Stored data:

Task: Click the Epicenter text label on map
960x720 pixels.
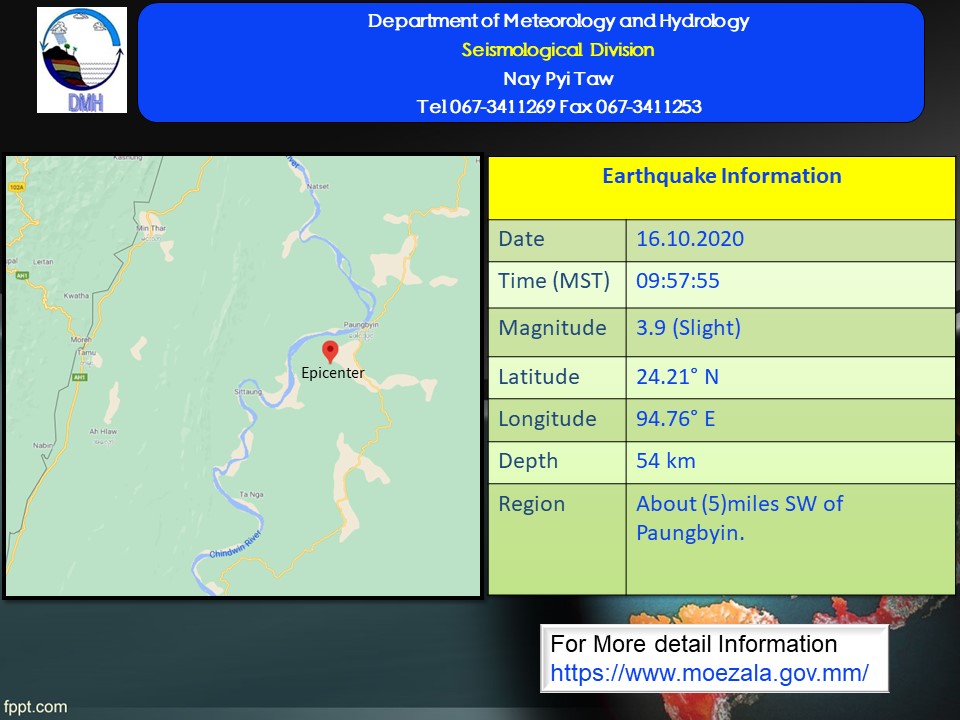Action: tap(333, 373)
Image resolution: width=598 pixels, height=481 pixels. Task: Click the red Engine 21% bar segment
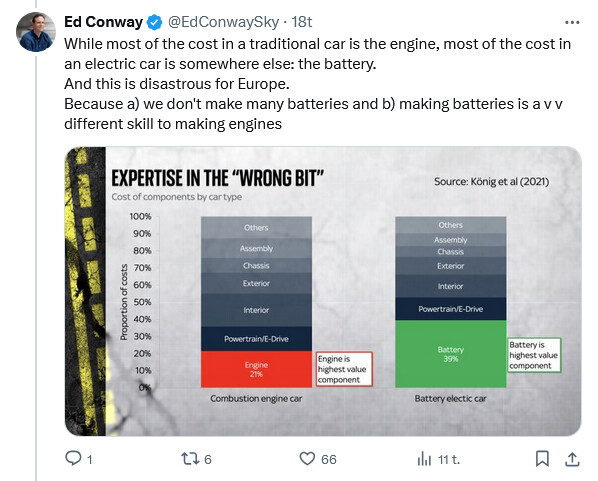click(256, 369)
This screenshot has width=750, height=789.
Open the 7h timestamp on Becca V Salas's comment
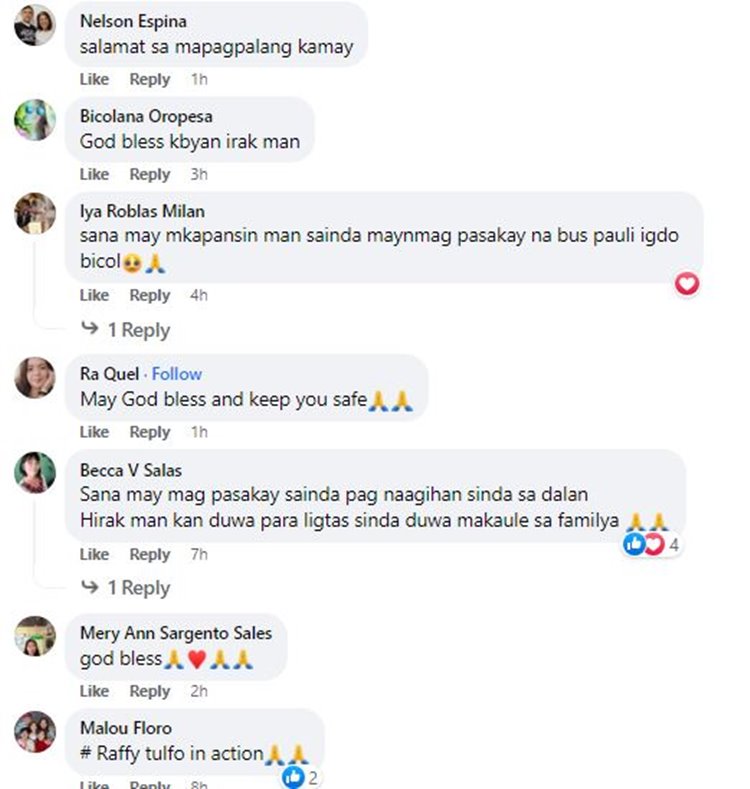(x=199, y=554)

Task item
If an entry holds a picture, leave the picture out and repeat the rest exactly.

Exercise result
Task: Click the Epicenter text label on map
960x720 pixels.
Action: tap(333, 373)
Image resolution: width=598 pixels, height=481 pixels. Task: Click the red Engine 21% bar segment
click(256, 369)
This screenshot has width=750, height=789.
Open the 7h timestamp on Becca V Salas's comment
(x=199, y=554)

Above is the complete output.